The request model in this repo is TTSSSERequest / TTSRequest (server-side).

{
"input": "Hello! This is a streaming TTS test.",
"voice": "ja-man-1",
"response_format": "pcm16",
"language": "en"
}
  • input: text to synthesize
  • voice: preset voice id (default: ja-man-1)
  • response_format: pcm16 | float32 | mulaw
  • language: ja | en

Response (Server-Sent Events)

The response is text/event-stream.

  • event: delta: contains an audio chunk in base64
  • event: done: stream completed
  • event: error: error message

Example SSE payloads:

event: delta
data: {"type":"speech.audio.delta","item_id":"...","delta":"<base64 audio bytes>"}

event: done
data: {"type":"speech.audio.done","item_id":"..."}

Curl example

curl -N "https://api.kotobatech.ai/v1/tts/sse" \
-H "Authorization: Bearer $KOTOBA_API_KEY" \
-H "Content-Type: application/json" \
-d '{
"input": "Hello! This is a streaming TTS test.",
"voice": "ja-man-1",
"response_format": "pcm16",
"language": "en"
}'

Realtime TTS over WebSocket (experimental)

Endpoint

wss://api.kotobatech.ai/v1/realtime_tts

Flow

  1. Connect to the WebSocket with API key auth.
  2. Wait for the server event tts_session.created.
  3. Send tts_session.update once to start synthesis.
  4. Receive tts.output_audio.delta events (base64 audio) until tts.output.completed.
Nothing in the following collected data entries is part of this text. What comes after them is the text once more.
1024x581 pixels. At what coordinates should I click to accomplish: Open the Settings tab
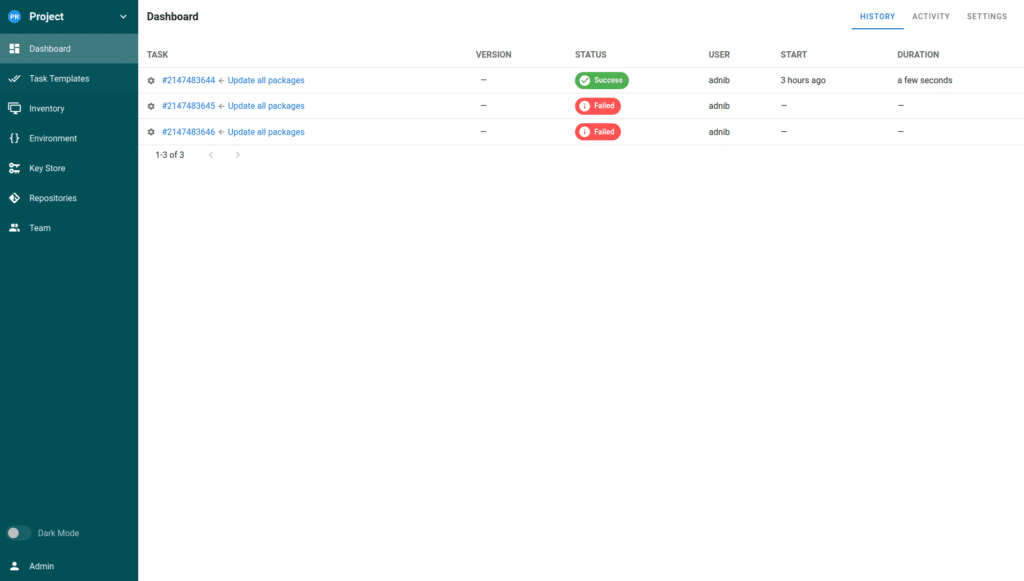[x=986, y=17]
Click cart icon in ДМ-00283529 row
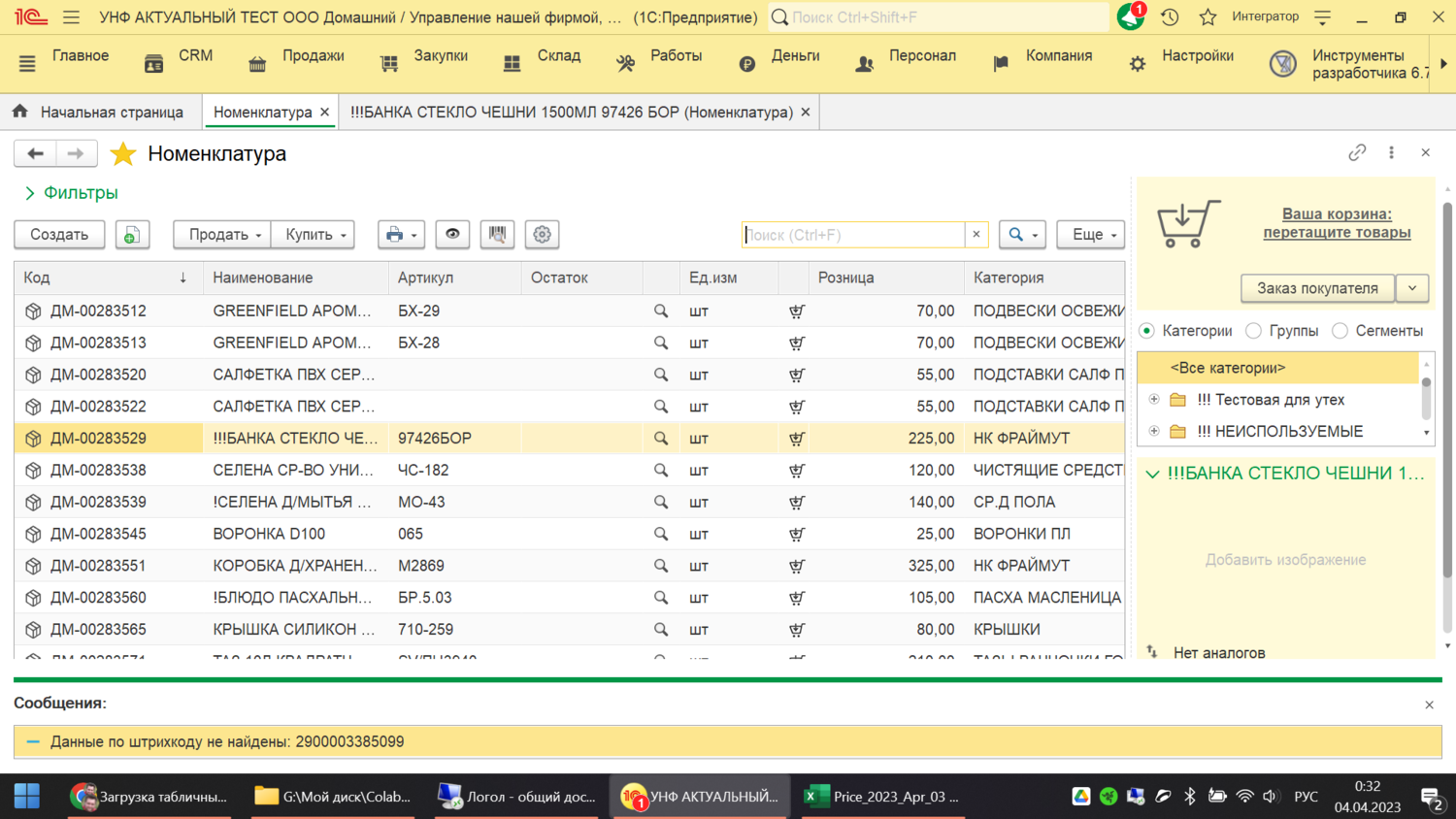 click(x=796, y=439)
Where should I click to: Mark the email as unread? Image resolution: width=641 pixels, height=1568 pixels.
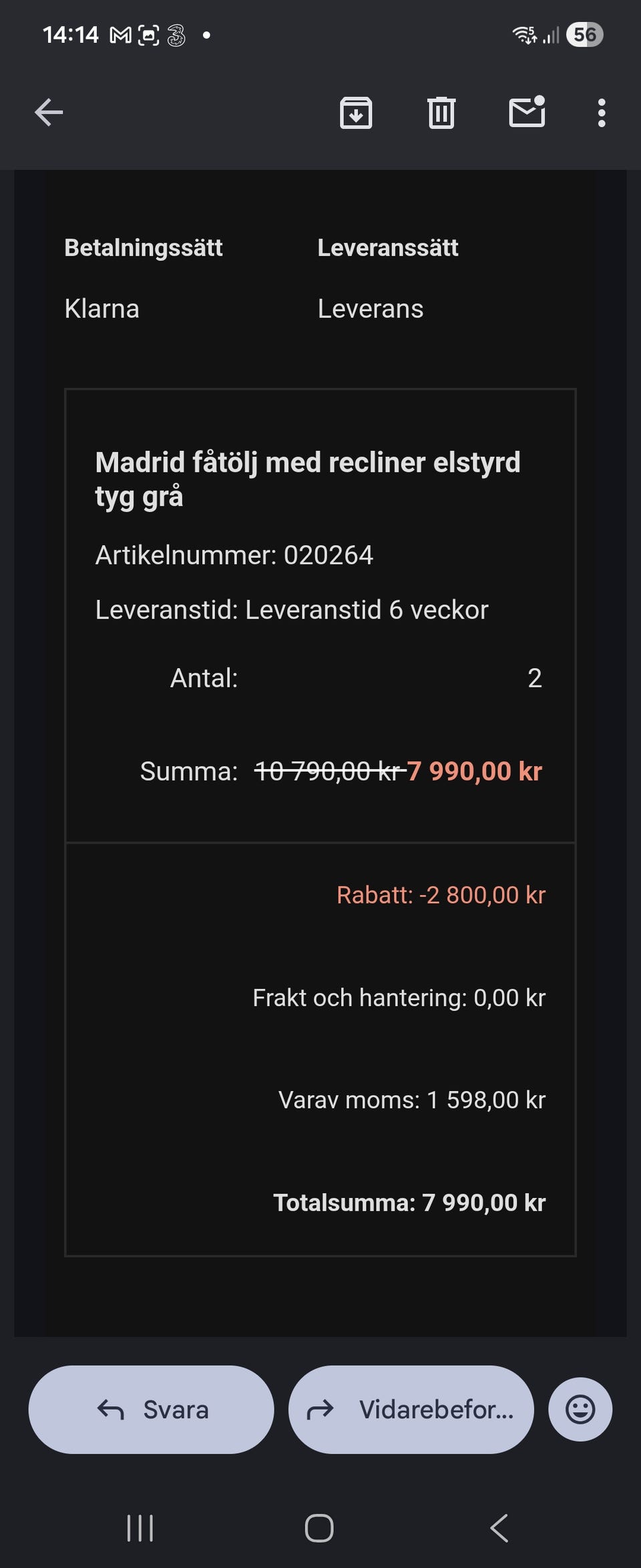point(527,112)
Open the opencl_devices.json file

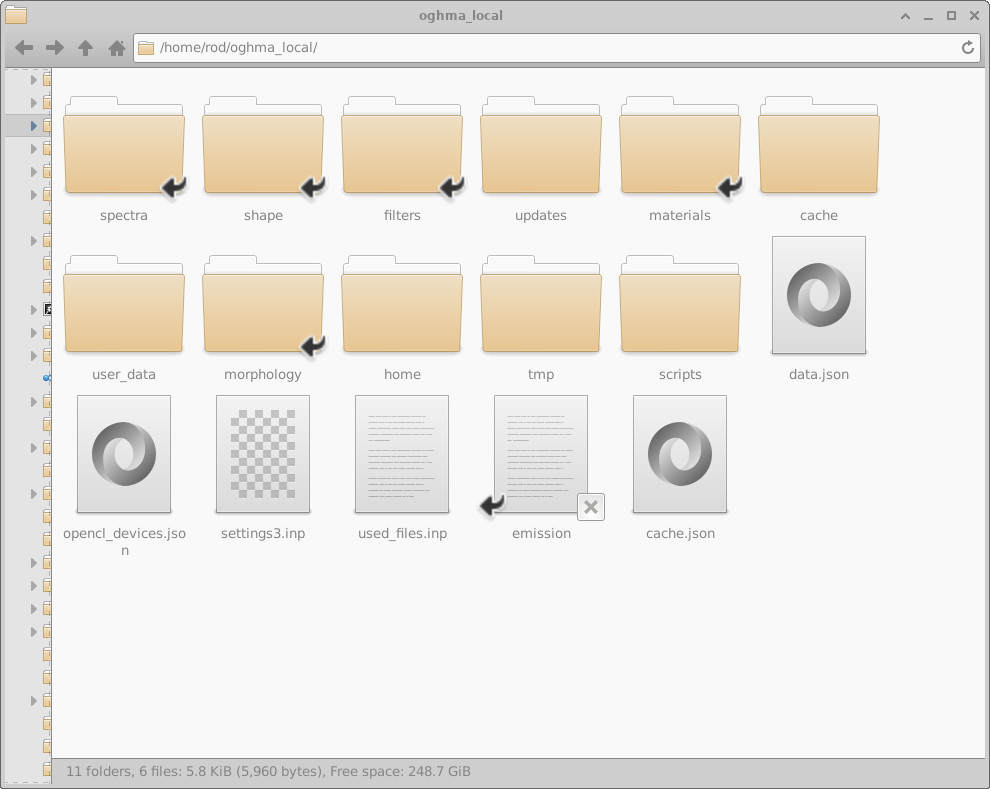pyautogui.click(x=124, y=453)
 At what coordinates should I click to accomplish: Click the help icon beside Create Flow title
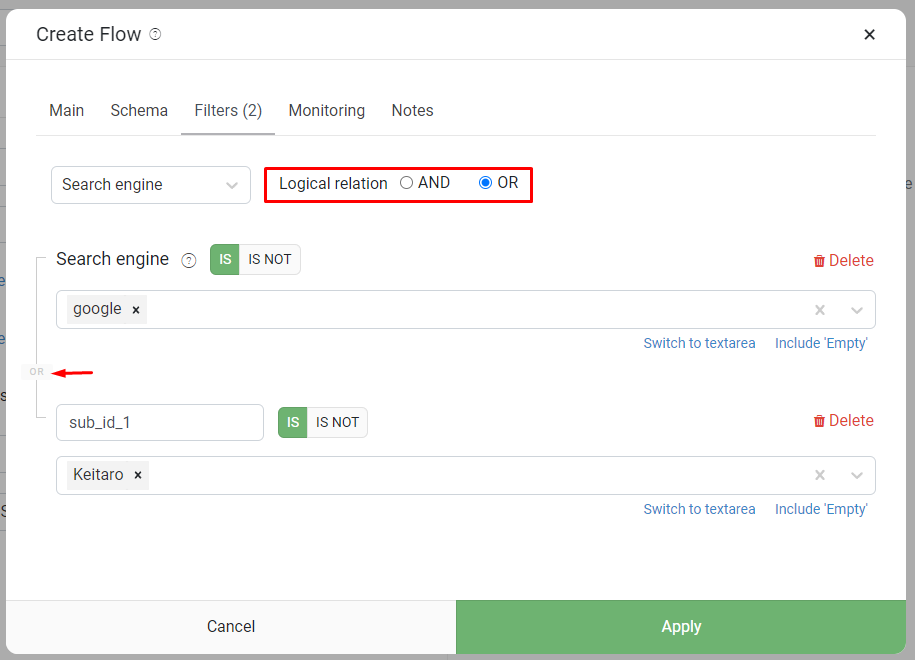coord(155,34)
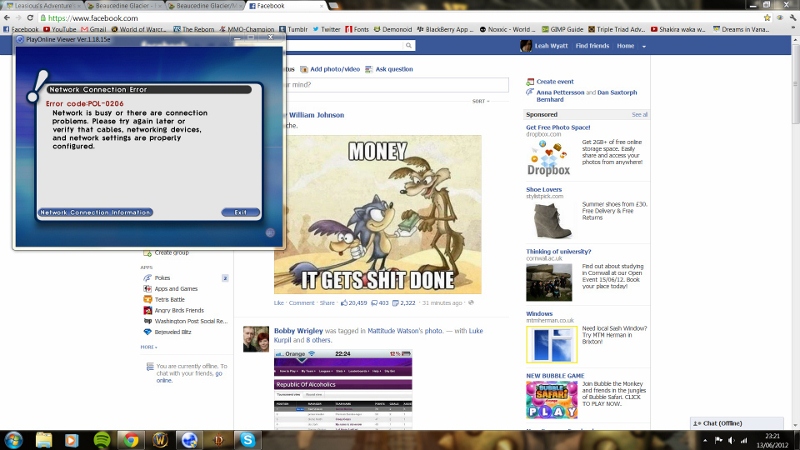Viewport: 800px width, 450px height.
Task: Launch Skype from the taskbar
Action: (x=246, y=439)

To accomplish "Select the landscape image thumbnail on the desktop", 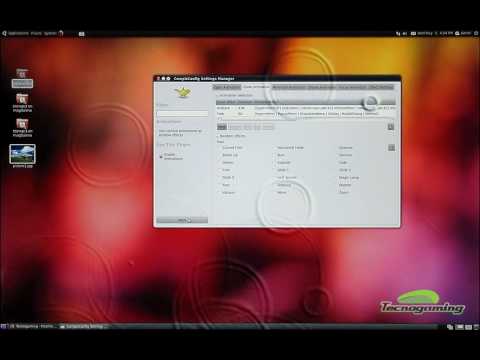I will [x=22, y=154].
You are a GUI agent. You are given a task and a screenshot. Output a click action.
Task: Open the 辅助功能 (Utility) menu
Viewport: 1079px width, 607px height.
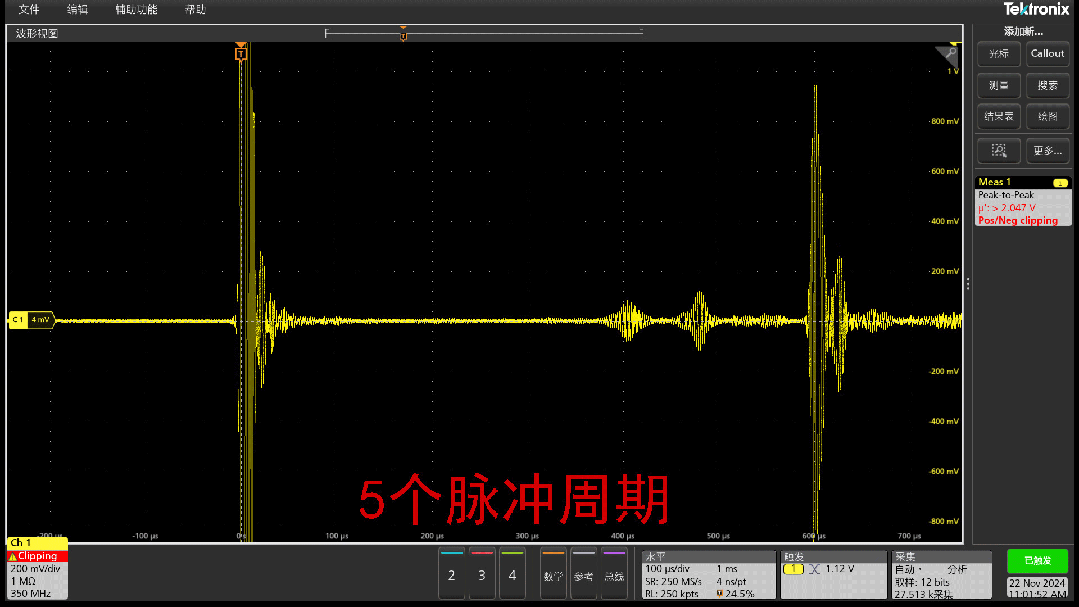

Client → Server: tts_session.update

{
"type": "tts_session.update",
"session": {
"input_text": "Hello from realtime TTS.",
"preset_voice": "ja_man_1",
"output_audio_format": "pcm16",
"output_audio_sample_rate": 24000,
"output_audio_number_of_channels": 1,
"language": "en"
}
}

Server → Client events

  • tts_session.created
  • tts_session.updated
  • tts.output_audio.delta (contains delta base64 audio bytes)
  • tts.output.completed